B. Todd Jones said calm is needed as he begins rebuilding the beleaguered agency, including shuffling top personnel. He made his comments as his boss, Attorney General Eric J. Holder Jr., came under fire this week from Republican lawmakers, with one calling for a special counsel to investigate Holder’s role in the Fast and Furious gun-trafficking operation.

Fast and Furious, a Phoenix gun sting that began in 2009, allowed small-time straw purchasers to pass firearms to middlemen, who then trafficked the guns to Mexico. The fury over the tactics, which resulted in more than 2,000 illegally purchased firearms hitting the streets, has led to the reassignment of the ATF’s former acting director and others, and the resignation of the U.S. attorney in Arizona.

On Tuesday, Rep. Lamar Smith (R-Tex.), the chairman of the House Judiciary Committee, asked President Obama to appoint a special counsel to investigate whether Holder told the truth to Congress at a hearing on May 3 about Fast and Furious.

Smith made his request a day after Rep. Darrell Issa (R-Calif.), chairman of the House Committee on Oversight and Government Reform, released new documents from the Justice Department that he said indicate that Holder was told about Fast and Furious as early as July 2010, although he told Congress in May that he had just learned about it.

A copy of a weekly report, obtained Monday by The Washington Post, was sent to Holder on July 5, 2010, from Michael F. Walther, the director of the National Drug Intelligence Center. A paragraph notes a Phoenix investigation called “Operation Fast and the Furious,” which involved a trafficking ring with straw buyers responsible for the purchase of 1,500 firearms that were then supplied to Mexican drug cartels. The report said the group had ties to the Sinaloa Cartel, suspected of providing $1 million for the purchase of guns.

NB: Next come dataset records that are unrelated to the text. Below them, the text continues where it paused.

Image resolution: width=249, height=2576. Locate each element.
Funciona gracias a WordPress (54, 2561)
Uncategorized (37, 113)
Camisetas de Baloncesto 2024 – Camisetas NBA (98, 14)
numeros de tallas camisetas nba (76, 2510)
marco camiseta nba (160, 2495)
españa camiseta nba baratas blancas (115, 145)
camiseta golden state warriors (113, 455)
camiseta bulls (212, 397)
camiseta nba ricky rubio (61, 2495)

The document did not explain that the ATF was in effect watching this happen without immediately trying to intervene, the issue at the heart of the controversy.

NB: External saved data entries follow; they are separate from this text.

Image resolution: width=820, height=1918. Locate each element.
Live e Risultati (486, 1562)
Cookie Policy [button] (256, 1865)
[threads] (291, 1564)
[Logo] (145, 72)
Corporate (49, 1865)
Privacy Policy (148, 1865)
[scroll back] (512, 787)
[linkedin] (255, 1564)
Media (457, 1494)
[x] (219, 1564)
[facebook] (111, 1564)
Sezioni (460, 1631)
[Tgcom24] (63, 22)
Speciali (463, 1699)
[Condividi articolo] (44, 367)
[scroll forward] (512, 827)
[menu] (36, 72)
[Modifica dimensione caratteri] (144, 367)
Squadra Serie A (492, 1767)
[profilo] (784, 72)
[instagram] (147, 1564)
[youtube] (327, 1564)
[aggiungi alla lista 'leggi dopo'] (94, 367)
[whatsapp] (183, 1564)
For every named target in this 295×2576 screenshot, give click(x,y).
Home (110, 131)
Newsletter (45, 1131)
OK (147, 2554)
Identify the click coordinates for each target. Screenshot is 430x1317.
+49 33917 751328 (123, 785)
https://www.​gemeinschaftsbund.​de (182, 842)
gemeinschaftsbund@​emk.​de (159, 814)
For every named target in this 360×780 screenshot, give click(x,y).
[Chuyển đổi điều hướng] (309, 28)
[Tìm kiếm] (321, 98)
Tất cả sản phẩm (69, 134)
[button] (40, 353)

On Oct. 18, 2010, another weekly report, this one from Assistant Attorney General Lanny A. Breuer, was sent to Holder noting “Phoenix-based Operation Fast and Furious.”

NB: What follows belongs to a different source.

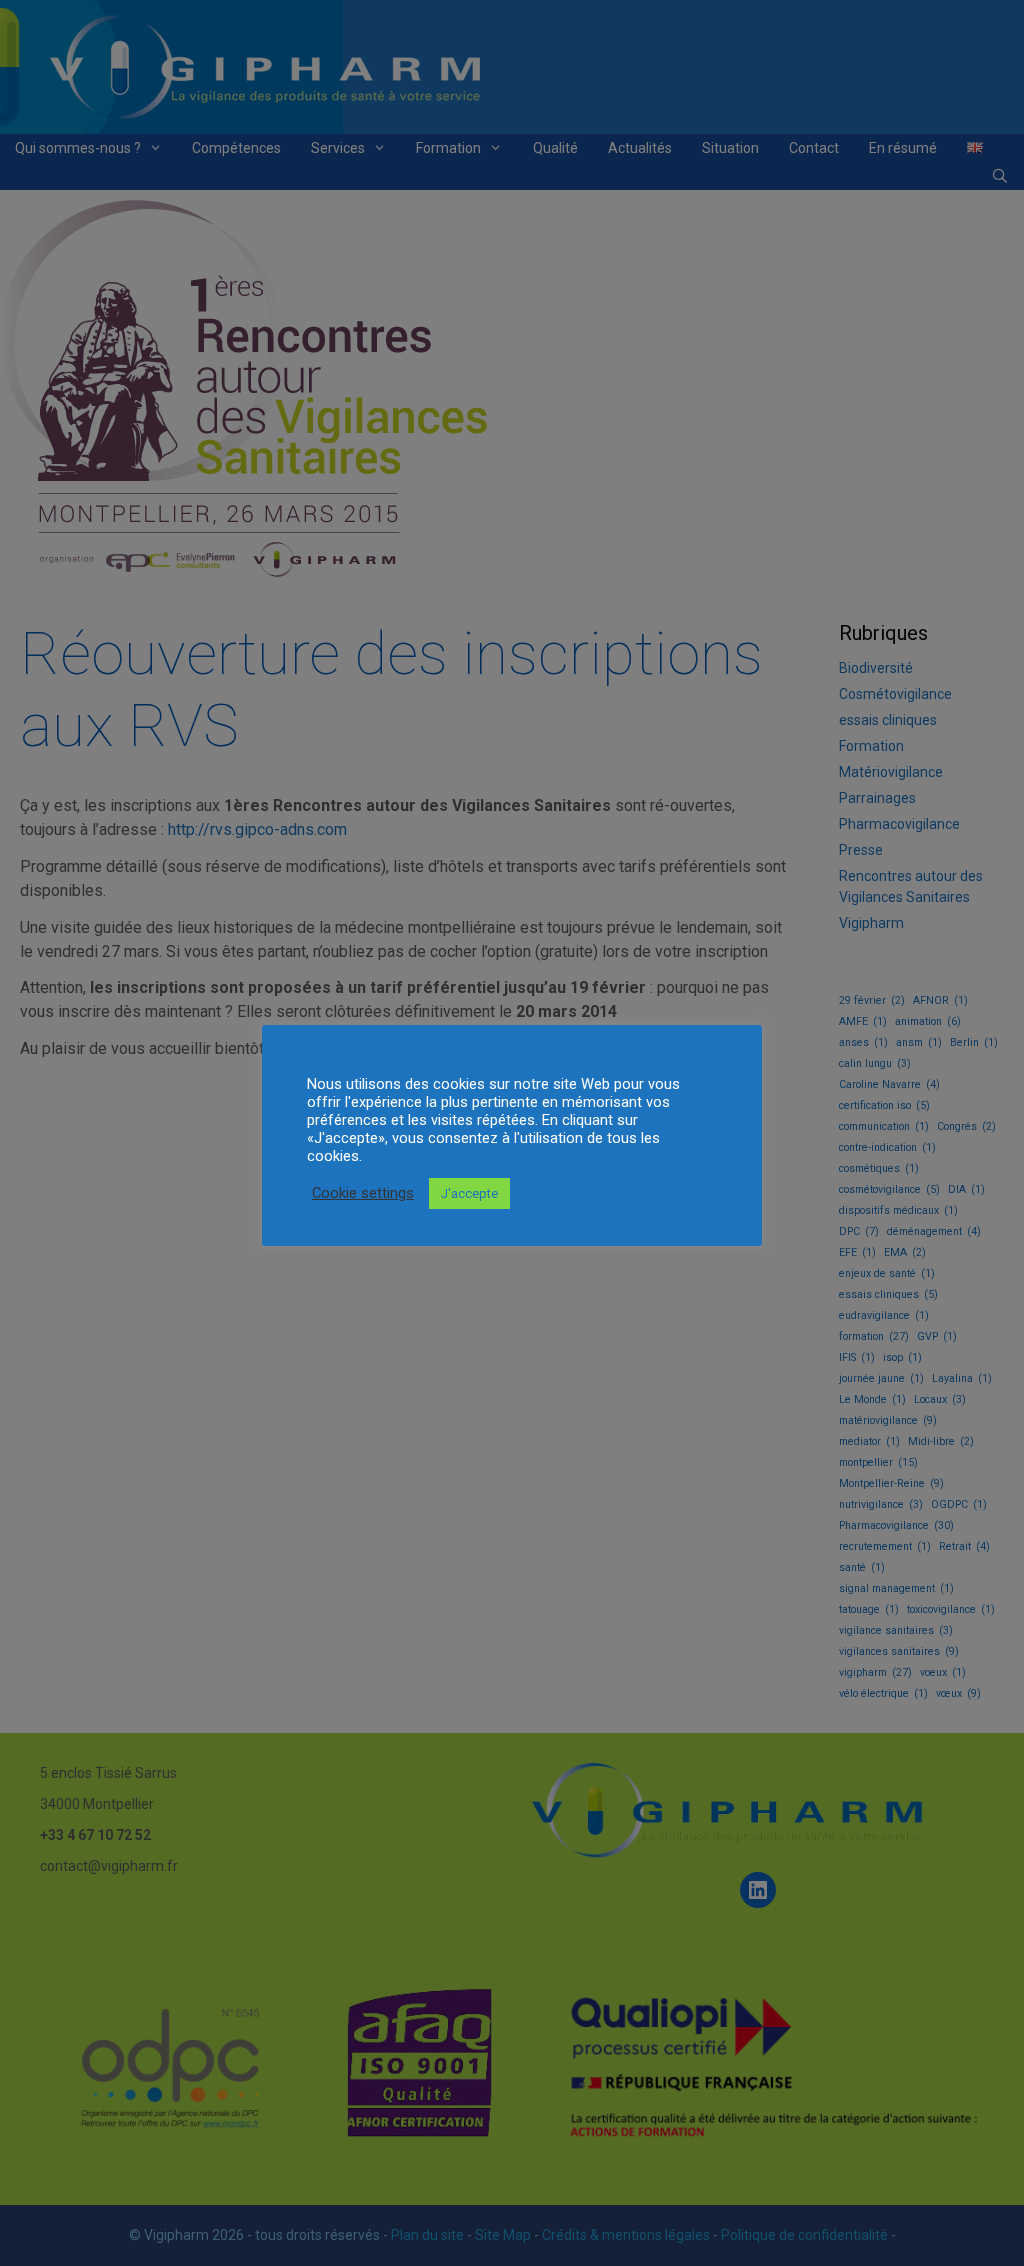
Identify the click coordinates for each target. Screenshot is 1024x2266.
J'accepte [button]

Justice Department spokeswoman Tracy Schmaler said Holder became aware of the questionable tactics of allowing the guns to walk — or move without ATF interdiction — only when ATF agents first flagged them publicly in March. Holder then asked the agency’s inspector general to conduct an investigation, which is ongoing.

But Issa said the documents show that Holder was not being truthful during the May 3 congressional hearing.

At the hearing, Issa asked Holder: “When did you first know about the program officially, I believe, called Fast and Furious?”

Holder answered: “I’m not sure of the exact date, but I probably heard about Fast and Furious for the first time over the last few weeks.”

Schmaler said Holder was referring to when he first learned of the operation’s tactics. She added that of the documents Holder had seen earlier, “not a single one of these reports referenced the controversial tactics that allowed guns to cross the border, and in fact, one example provided to Congress consisted of a single sentence referencing a Phoenix-based operation.”

“None of the handful of entries in 2010 regarding the Fast and Furious suggested there was anything amiss with that investigation requiring leadership to take corrective action or commit to memory this particular operation prior to the disturbing claims raised by ATF agents in the early part of 2011,” Schmaler said.

Sen. Charles E. Grassley (R-Iowa), who is conducting the joint investigation of Fast and Furious along with Issa, released a statement Wednesday night questioning the timing of the ATF shuffle in the same week that lawmakers released the documents pertaining to Holder.

“Rearranging the chairs on the deck won’t make Fast and Furious go away,” Grassley said. “There is a lot of effort at the Justice Department to spin the fact that the Attorney General was less than candid before the House Judiciary Committee, and what better way to make that go away than a bureaucratic shuffle.”